Ciudad de México. El Código Civil para la Ciudad de México conserva la numeración federal del mutuo, de modo que las referencias a los artículos 2384 a 2397 funcionan sin ajustes y el interés legal se mantiene en nueve por ciento anual. La práctica local añade un paso que vale la pena: la ratificación de firmas ante notario público, que da fecha cierta al documento y facilita acreditar su autenticidad si el deudor la niega. La ratificación no convierte el contrato en escritura pública, pero elimina la discusión más frecuente en juicio, que es la autoría de la firma.

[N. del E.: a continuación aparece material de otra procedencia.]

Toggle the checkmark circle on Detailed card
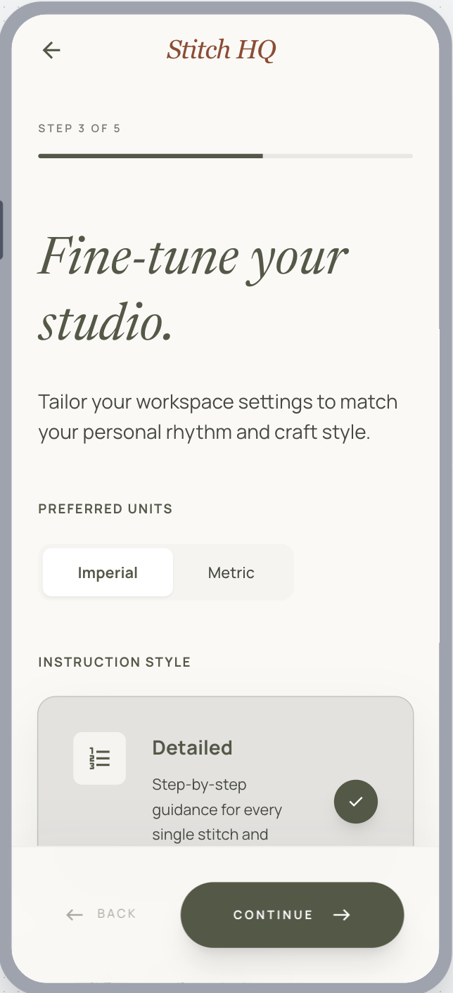This screenshot has width=453, height=993. (x=356, y=801)
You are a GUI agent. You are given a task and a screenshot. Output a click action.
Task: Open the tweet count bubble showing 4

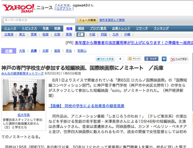[120, 59]
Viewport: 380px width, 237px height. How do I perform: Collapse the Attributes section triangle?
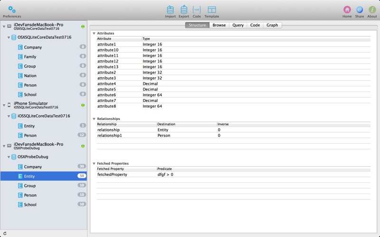tap(94, 33)
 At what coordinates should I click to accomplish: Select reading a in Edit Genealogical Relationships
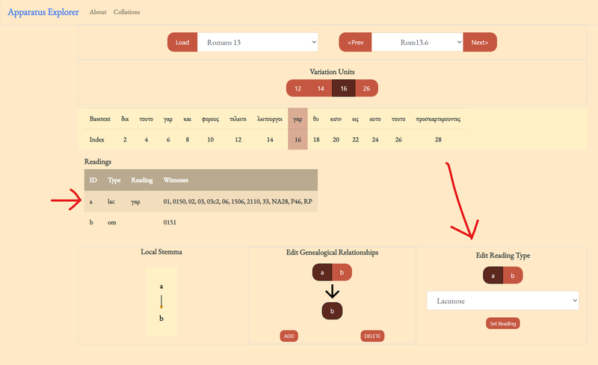[x=322, y=272]
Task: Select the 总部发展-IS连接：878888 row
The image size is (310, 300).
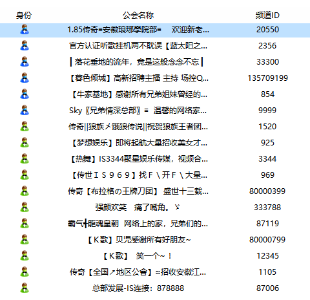Action: (155, 288)
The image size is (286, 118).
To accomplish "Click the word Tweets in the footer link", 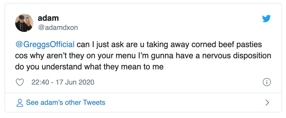I will [94, 102].
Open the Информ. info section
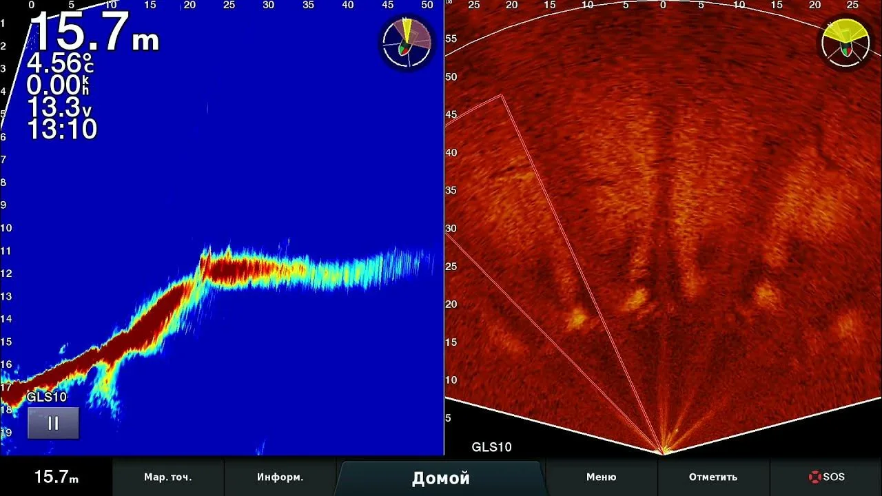 (x=280, y=477)
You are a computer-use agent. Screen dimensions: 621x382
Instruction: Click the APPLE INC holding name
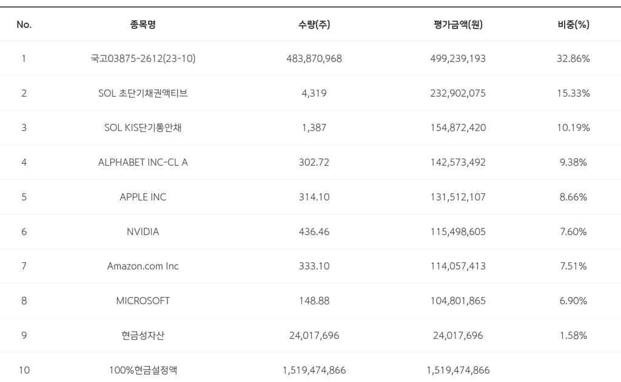[143, 197]
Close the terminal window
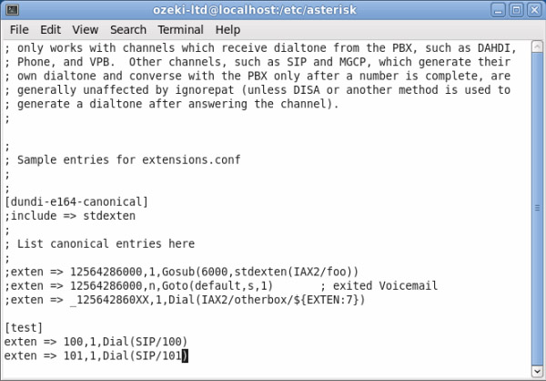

Estado de México. El código local usa numeración decimal por libros, así que citar el articulado federal en un contrato firmado en Toluca o Naucalpan es un error de técnica que la contraparte aprovecha. La diferencia de fondo es mayor: el interés legal no se fija en un porcentaje cerrado, sino por remisión al costo porcentual promedio de captación que publica el Banco de México. Un contrato mexiquense que invoque el nueve por ciento como interés legal cita una norma que no le aplica.
Nuevo León. El artículo 17 Bis del Código Civil para el Estado de Nuevo León define los conceptos de interés desde las disposiciones preliminares, algo poco habitual. El interés legal se calcula sobre el promedio del costo porcentual promedio publicado por el Banco de México, y el moratorio legal toma esa misma base incrementada en veinticinco por ciento de su propio valor. El artículo 17 añade la lesión, con un plazo de un año para pedir la rescisión o la reducción equitativa cuando alguien explota la ignorancia, la inexperiencia o la miseria de la contraparte.
Jalisco y las entidades con código propio. Estados como Jalisco, Puebla o Veracruz mantienen articulados distintos, así que la cita legal debe verificarse antes de firmar. Un punto vale para todas: si una parte actúa como comerciante y el préstamo se conecta con su actividad, la operación puede regirse por el artículo 362 del Código de Comercio, que fija en seis por ciento anual el moratorio a falta de pacto. Y si se suscribe un pagaré, la acción cambiaria prescribe en tres años conforme al artículo 165 de la Ley General de Títulos y Operaciones de Crédito.